Читать «Трилогия о Мирьям» онлайн - страница 215
Эмэ Артуровна Бээкман
Тюремщик, казалось, дремал — или ему было неловко осквернять нашу немую печаль своим ищейским доглядом, — он указал пальцем на часы, предварительно обратив мое внимание на себя коротким позвякиваньем ключей.
Рууди оробел, беспомощно озирался.
— Что тебе надо? — прошептал он.
— Пусть твоя мать принесет красной материи. Красной материи, обязательно.
— Обязательно красной материи! — повторил Рууди.
Он и не попытался просунуть ручонку сквозь решетку, попятился, поднимая пыль с известковых плит, и все не спускал с меня глаз. На середине коридора вдруг резко повернулся, чтобы добежать до выхода. Открылась дверь, и ослепляющая светлая улица поглотила его.
Странно, что так бывает: какие-то большие отрезки из прошлого забываются, а пустячные полчаса до мельчайших подробностей западают в память и все время вспоминаются. Казалось, когда объявляют смертный приговор, человек должен с тысячекратной жадностью вбирать в себя лица, слова, окружение. На худой конец, благоговейно всматриваться через оконное стекло в небо или прислушиваться к замиранию сердца — у меня же возникло единственное непреодолимое желание, ослепившее и оглушившее меня, — сходить в уборную. Невыносимая резь. Сказать бы коротко: присудили к смерти, и все тут. Потом, даже странно как-то, я на мгновение почувствовала себя сверххорошо. Пока боль воспаленных глаз не лишила меня сил, пока до моего сознания не дошел действительный смысл зачитанного приговора, пока не явилась Юули с адвокатом и не возникло у меня желание окунуться в успокаивающую соленую морскую воду.
В предстоящее-то лето я, во всяком случае, наплаваюсь вдоволь, сколько смогу. Больше, нежели когда-либо в жизни. Осталось недолго ждать, весенние цветы всегда отцветают невероятно скоро.
Я ощутила во всем теле такую легкость, словно море уже шумело в ушах и под боком был теплый прибрежный песок.
Море восхваляют так и эдак, я же ценю в нем то первозданное блаженство, которым оно оделяет. Стоя в воде, я обретаю полный покой — от кончиков пальцев до корней волос. Все люди, весь мир — эта пестрая ярмарка — находятся где-то далеко на берегу, а может, этого берега и нет вовсе. Будто нет ни мыслей, ни мук, ни сомнений. Раскачиваемая капля в огромном море.
И исчезнуть когда-нибудь мне хотелось бы в море — погрузиться в молчаливо-зеленую глубь.
Ужасную конечную остановку человек пытается, по меньшей мере в воображении, украсить романтическими завитушками. Заманчиво хоть в чем-то уметь остаться ребенком и увидеть кое-что так, словно у тебя и нет за спиной изнуряющего утомительного воза жизненного опыта.

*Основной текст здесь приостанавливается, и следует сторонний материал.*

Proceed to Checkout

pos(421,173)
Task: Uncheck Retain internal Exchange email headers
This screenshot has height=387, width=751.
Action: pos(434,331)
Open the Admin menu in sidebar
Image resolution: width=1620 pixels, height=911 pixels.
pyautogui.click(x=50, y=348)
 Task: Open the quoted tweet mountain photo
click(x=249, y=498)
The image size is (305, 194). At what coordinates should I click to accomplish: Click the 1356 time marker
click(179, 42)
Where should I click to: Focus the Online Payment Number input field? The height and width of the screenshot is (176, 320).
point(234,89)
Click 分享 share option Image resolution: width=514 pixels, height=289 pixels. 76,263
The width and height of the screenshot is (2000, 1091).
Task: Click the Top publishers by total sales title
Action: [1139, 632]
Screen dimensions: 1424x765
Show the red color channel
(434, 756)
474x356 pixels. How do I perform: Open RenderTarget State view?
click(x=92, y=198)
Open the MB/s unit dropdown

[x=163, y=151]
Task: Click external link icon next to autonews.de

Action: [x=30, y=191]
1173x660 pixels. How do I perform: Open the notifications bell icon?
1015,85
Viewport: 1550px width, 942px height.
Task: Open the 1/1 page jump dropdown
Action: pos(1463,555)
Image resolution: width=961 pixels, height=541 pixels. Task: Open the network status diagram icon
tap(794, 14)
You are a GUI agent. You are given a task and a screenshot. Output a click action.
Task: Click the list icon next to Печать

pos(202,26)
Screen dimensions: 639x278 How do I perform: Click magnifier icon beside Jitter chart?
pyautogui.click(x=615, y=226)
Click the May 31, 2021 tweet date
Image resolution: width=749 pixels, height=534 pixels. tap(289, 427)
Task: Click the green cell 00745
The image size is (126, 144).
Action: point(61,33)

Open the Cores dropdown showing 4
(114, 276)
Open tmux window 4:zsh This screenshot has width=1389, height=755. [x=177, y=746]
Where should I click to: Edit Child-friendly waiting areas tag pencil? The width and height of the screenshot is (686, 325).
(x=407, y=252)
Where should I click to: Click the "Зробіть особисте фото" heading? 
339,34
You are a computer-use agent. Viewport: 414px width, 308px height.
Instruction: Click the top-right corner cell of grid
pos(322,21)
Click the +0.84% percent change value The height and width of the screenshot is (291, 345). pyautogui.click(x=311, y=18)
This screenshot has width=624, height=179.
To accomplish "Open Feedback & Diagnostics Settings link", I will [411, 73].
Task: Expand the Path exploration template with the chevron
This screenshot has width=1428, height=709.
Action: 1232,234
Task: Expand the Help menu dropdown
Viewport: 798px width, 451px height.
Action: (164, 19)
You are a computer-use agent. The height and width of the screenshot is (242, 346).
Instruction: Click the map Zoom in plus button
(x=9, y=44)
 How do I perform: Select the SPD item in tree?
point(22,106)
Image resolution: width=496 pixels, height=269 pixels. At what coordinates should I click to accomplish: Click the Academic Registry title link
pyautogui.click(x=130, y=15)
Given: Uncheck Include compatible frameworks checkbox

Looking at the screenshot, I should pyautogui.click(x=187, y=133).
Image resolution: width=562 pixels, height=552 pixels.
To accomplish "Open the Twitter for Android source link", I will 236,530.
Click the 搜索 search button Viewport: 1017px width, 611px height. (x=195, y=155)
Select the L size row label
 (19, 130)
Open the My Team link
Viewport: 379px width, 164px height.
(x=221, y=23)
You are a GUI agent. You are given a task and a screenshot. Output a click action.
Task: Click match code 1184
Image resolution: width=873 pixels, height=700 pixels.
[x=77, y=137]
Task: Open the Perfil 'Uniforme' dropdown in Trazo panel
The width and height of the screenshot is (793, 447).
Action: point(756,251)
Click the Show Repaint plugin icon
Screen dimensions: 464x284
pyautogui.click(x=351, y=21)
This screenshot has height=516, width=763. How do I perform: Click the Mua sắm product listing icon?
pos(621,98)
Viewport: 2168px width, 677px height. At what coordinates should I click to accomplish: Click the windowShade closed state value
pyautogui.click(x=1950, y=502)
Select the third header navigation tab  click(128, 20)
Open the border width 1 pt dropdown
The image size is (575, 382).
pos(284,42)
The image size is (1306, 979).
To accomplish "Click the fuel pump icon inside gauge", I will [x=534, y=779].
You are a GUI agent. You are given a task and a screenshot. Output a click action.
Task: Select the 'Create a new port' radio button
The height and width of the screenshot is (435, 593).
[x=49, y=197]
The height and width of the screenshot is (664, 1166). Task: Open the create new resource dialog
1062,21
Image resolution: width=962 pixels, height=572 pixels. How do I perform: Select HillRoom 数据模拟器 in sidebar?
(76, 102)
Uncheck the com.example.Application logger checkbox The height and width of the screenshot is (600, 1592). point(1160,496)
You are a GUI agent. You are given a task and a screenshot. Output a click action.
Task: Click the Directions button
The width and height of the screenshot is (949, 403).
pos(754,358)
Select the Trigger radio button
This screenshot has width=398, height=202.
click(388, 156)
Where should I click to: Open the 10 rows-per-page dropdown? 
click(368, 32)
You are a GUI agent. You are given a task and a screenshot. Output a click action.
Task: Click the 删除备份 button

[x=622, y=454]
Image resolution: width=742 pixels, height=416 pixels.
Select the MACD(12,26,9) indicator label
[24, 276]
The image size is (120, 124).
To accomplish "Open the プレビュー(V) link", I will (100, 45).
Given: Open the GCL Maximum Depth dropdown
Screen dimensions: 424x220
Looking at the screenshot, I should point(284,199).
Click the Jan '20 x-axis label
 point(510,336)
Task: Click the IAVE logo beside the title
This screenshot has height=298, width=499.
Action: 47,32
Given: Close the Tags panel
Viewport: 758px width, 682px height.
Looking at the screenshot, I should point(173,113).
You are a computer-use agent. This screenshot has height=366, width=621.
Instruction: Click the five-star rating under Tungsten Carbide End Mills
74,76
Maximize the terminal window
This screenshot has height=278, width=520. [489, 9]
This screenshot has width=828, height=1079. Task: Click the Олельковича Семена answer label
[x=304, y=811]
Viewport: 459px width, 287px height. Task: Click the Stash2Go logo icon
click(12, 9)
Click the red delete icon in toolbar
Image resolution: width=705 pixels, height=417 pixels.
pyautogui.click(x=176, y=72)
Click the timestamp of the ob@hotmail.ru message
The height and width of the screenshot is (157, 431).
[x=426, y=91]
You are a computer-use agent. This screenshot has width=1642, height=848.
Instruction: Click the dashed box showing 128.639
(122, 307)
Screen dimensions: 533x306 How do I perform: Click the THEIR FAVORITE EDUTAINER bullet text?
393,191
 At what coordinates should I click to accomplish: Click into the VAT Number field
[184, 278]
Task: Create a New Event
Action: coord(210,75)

Быть где-то, в самом затаенном уголке, чем-то чистым и нетронутым.
Энергия времен предвариловки и оценки по системе черное — белое, возможно, шли от инфантильного легковерия, видимо, была я для своих лет той белой страницей, на которой значилось слишком мало письмен. Теперь кажется, что плотно заполнено и последнее белое пятнышко. Но и это, пожалуй, только кажется так. Может, уже через месяц, или два, или через год я буду про себя удивляться: как это я раньше не видела и не поняла того или другого?